- Kutipan
★ ★ ★ ★ ★

Yuke Yuliantaries; Merawat Warisan dan Memberdayakan Sekitar

Oleh: Widyati Yuliandari

 

Indonesia Move On bisa disemai di mana saja. Bahkan dari sebuah tempat yang sedikit terisolir dan belum populer. Seperti yang dilakukan Yuke Yuliantaries, sosok muda yang sukses memberdayakan sekitar sekaligus merawat warisan leluhur melalui produk batik tulis yang saat ini sudah mendunia.

Dari Bondowoso, The Hidden Paradise, tulisan ini saya persembahkan untuk Indonesia Move On.

(A Blog from The Hidden Paradise)

Suatu saat, instansi tempat saya bekerja menerima surat dari sebuah Kementerian. Saya lupa pastinya kementerian apa, entah PDT atau Kemenperin. Isi surat intinya meminta institusi saya untuk mem-follow-up sebuah isu lingkungan terkait batik. Sebuah Isu internasional yang berkembang kalau tidak salah pasca dikukuhkannya batik sebagai World Heritage.

Maka kami satu tim langsung meluncur ke sebuah workshop batik, satu-satunya yang kami tahu saat itu. Sumber Sari Kecamatan Maesan, terletak di selatan kota Bondowoso yang berbatasan dengan Kabupaten Jember, jaraknya sekitar 15 kilometer dari pusat kota tape.

Saat itulah saya pertama kali kenal dengan Batik Sumbersari, juga pertama kali saya bertemu dengan Yuke Yuliantaries, sosok muda yang mengomandani usaha tersebut.

Salah satu yang menarik, Yuke begitu low profile dan sangat kooperatif juga santun. Saat saya harus mengambil sampel air bekas celupan dan pencucian batik produksinya, ia langsung mengiyakan dan membantu.

Batik 1

Inilah kali pertama saya melihat langsung proses produksi Batik kebanggaan Bondowoso ini. Batik-batik indah yang mengusung konsep Kontemporer, Modern dan tradisional motif.

 

Memberdayakan Masyarakat Sekitar

Beberapa pekerja laki-laki yang rerata masih muda, bekerja di sisi kanan bangunan rumah sekaligus workshop Yuke. Mereka sedang mengerjakan batik buatan tangan dan menggunakan pewarna alami.

★ ★ ★ ★ ★

- Data Tercatat
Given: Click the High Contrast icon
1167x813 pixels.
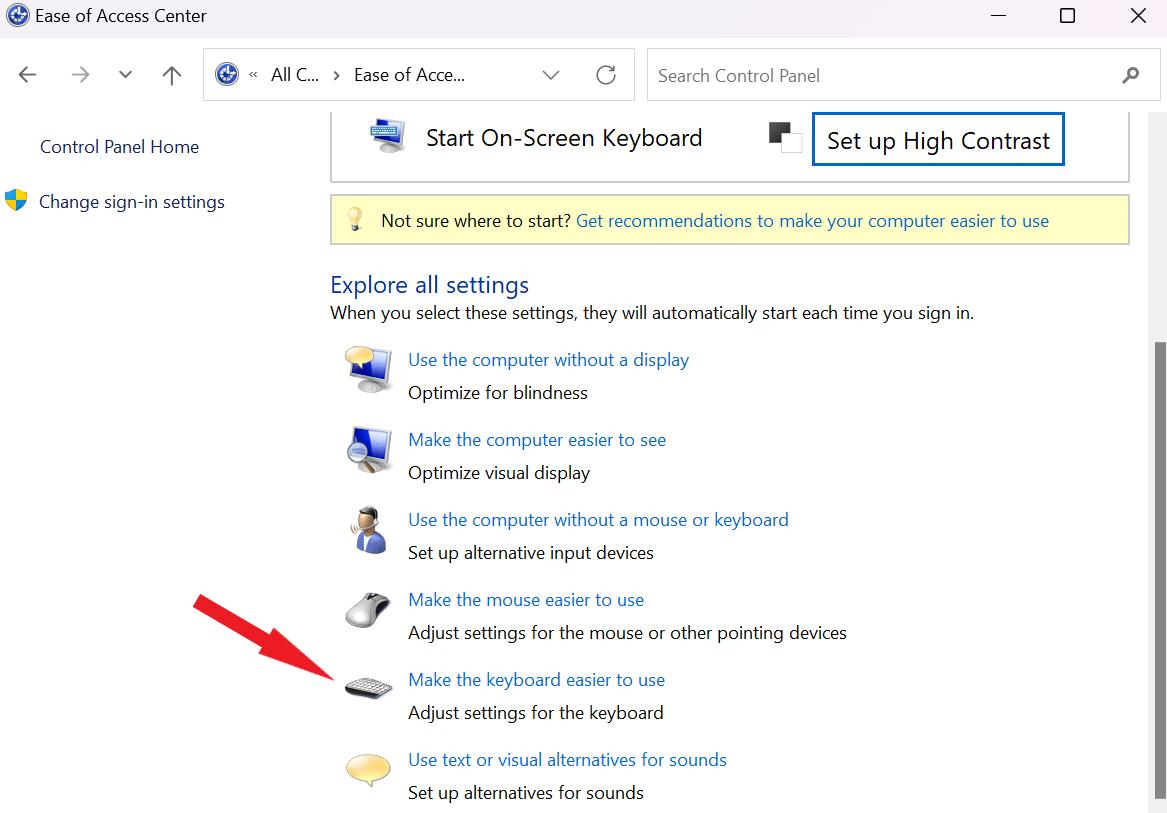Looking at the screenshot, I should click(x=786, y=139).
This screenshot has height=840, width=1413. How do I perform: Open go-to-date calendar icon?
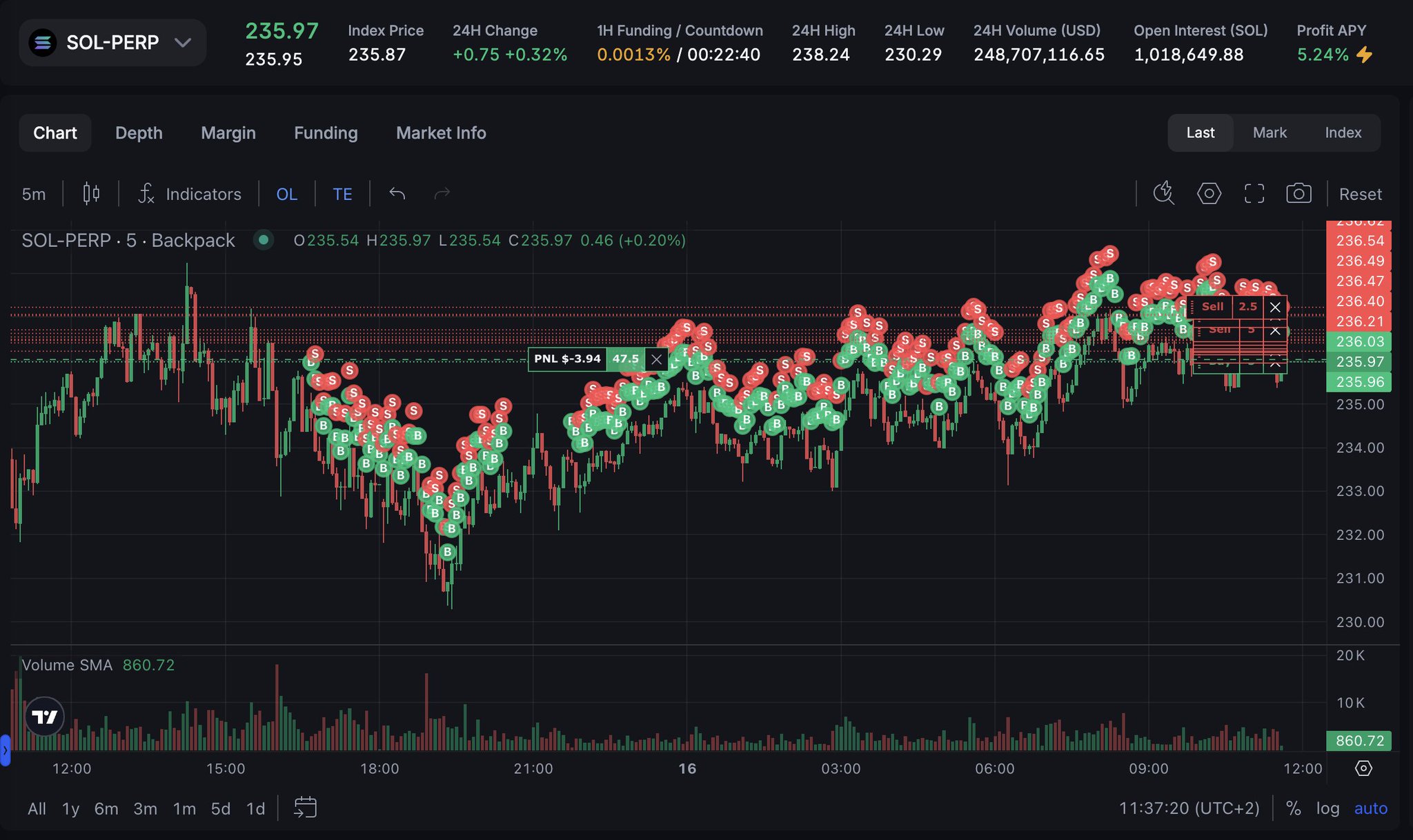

★ ★ ★ ★ ★

- Tugas Dikerjakan
Lanjutkan tulisan tentang Yuke Yuliantaries dan Batik Sumbersari di atas, dimulai sesudah kalimat terakhir yang tampil.

- Hasil Akhir
Saya berjalan memutari bangunan hingga mencapai halaman belakang. Wah, halaman belakang yang cukup luas dengan taman nan asri dan terdapat beberapa pondok di sana.

Rumah 1

Pondok-Pondok Asri Ini Adalah Tempat Perempuan Pembatik Ini Berkarya, Yuke Sanggup Melakukan Pemberdayaan Masyarakat Sekitarnya.

Di pondok-pondok itulah para pekerja perempuan membatik. Mereka rata-rata Ibu-ibu muda. Sesekali saya melihat mereka mengobrol ringan dengan rekan di sekitarnya. Bersenda sambil tangannya tetap lincah menyiduk malan panas dengan cantik dan menorehkan di atas kain putih. Kain yang bakalan menjelma menjadi batik yang indah dan anggun.

Para pekerja perempuan ini adalah para warga tetangga sekitar workshop. Jika kebiasaan di desa para perempuan nonggo, lalu ngerumpi, maka para perempuan di pondok ini berbeda. Mereka lebih memilih bekerja untuk meningkatkan kesejahteraan keluarganya.

Sebenarnya, menurut penelusuran saya dan juga sesuai penuturan Yuke, daerah Bondowoso tidak memiliki sejarah batik yang cukup panjang. Tidak seperti di Yogya atau Solo di mana batik sudah menjadi napas.

Situasi ini menyebabkan, keterampilan membatik jarang dimiliki warga sini. Hebatnya, Yuke mampu merekrut dan membuat tangan-tangan mereka terampil menghasilkan batik kelas dunia.

Saya sebut batik Yuke ini kelas dunia karena batik ini sudah dapat ditemui di sebuah gerai di Finlandia. Batik Sumbersari dan juga telah dijual ke beberapa negara lain di mancanegara. Dan batik ini memiliki banyak kekuatan.

Pertama, dari aspek ide desain. Melihat batik-batik Yuke motif-motifnya sangat indah dan unik. Motif-motif khas Bondowoso digarap dengan selera tinggi. Urusan desain ini ditangani langsung oleh adik Yuke, Ifriko Desriandi.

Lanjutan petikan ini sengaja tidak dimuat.